Il plonge l’espace dans la pénombre, offrant une atmosphère intimiste aux lieux et un écrin à ses œuvres. Elles jaillissent en gemmes de lumière, grâce à l’utilisation abondante de feuilles d’or. L’entrée de la Curve, encore éclairée, expose des oeuvres représentant une nature domptée. En s’engouffrant d’avantage dans l’espace, on se confond dans l’absence de lumière et on se confronte à des scènes de plus en plus inquiétantes. La scénographie y est pour beaucoup, avec un jeu sur le niveau de positionnement des miniatures qui force le regard à se balader le long des murs. On aperçoit alors de larges tâches qui en dégoulinent, touchant les œuvres au passage, et qui viennent atterrir en flaques sur le sol. Jeux de trompe-l’œil, ces apparentes scènes de crime sont à bien y regarder des motifs floraux, reflétant ceux présents dans les miniatures.
L’artiste explique : « dans les installations sur des sites particuliers, j’ai toujours essayé de créer un dialogue entre l’architecture du lieu et mon œuvre. Depuis 2001, je peins directement sur les murs et les sols des lieux où j’expose. Lorsque j’ai visité la Curve, j’ai été émerveillé par la grandeur et le mouvement de l’espace. J’ai voulu faire quelque chose avec cet espace qui soit complètement inattendu, simple mais fort. Les miniatures sont au cœur de mon art, elle façonne ma pensée et ma sensibilité. Dans la tradition des miniatures de Mughal, le motif de la courbe a toujours été un élément important dans la représentation formelle du paysage. »

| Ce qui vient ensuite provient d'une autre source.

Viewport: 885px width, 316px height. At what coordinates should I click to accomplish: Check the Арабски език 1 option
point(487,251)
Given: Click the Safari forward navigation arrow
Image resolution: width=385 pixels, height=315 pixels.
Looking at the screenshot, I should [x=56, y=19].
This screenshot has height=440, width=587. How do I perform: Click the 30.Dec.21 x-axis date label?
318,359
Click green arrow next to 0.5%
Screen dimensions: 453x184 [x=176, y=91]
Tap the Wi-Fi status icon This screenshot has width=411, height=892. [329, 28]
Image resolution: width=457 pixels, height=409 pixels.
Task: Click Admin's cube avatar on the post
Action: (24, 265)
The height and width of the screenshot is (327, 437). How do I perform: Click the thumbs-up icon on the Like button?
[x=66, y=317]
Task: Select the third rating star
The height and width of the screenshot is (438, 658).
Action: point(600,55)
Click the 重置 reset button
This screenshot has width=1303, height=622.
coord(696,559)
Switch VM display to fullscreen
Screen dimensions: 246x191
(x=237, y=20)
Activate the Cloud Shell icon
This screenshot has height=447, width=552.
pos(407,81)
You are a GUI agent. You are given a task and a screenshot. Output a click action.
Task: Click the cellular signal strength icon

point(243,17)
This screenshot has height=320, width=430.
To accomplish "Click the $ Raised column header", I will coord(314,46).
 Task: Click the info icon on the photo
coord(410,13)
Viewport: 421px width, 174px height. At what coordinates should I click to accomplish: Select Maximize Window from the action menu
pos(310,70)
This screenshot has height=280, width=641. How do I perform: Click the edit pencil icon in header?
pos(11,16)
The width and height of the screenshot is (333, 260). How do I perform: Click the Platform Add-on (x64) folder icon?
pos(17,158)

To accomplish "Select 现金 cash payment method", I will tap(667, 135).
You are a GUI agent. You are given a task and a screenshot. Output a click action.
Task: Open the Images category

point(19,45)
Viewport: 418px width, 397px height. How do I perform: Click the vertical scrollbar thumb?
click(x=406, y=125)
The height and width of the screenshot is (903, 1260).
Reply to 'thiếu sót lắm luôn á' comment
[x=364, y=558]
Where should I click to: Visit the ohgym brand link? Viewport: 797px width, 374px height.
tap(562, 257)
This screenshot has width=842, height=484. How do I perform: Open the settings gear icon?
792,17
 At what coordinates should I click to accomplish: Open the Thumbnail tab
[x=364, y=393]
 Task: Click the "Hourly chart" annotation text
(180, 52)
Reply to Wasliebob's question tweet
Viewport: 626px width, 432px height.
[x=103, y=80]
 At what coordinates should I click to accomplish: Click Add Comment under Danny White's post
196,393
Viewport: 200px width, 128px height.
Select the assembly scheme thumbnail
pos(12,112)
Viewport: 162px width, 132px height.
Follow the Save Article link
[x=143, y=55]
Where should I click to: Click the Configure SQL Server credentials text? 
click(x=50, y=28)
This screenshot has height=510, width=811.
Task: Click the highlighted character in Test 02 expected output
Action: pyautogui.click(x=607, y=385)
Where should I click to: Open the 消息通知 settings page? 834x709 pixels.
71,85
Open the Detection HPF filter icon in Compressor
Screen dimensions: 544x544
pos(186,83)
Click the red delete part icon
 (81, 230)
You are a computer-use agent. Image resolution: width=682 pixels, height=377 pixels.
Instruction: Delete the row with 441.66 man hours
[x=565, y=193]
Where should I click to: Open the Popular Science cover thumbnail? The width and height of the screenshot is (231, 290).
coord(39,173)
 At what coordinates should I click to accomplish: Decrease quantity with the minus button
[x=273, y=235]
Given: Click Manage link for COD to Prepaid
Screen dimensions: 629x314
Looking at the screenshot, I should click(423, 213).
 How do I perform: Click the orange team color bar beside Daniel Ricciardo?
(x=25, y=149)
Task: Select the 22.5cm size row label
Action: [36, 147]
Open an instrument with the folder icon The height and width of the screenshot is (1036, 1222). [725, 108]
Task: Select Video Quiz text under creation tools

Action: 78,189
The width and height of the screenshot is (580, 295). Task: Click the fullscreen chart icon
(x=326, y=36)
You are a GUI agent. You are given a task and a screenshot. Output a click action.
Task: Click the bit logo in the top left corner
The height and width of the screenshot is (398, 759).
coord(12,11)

Il y a une opposition entre le côté très travaillé de la miniature, véritable travail d’orfèvre dans sa précision, et la désinvolture des tâches et des lignes qui barrent l’œuvre. Comme si la nature sereine pouvait s’ébranler à tout moment et revenir à l’état sauvage.Vous pourriez bien le découvrir au détour d’une courbe.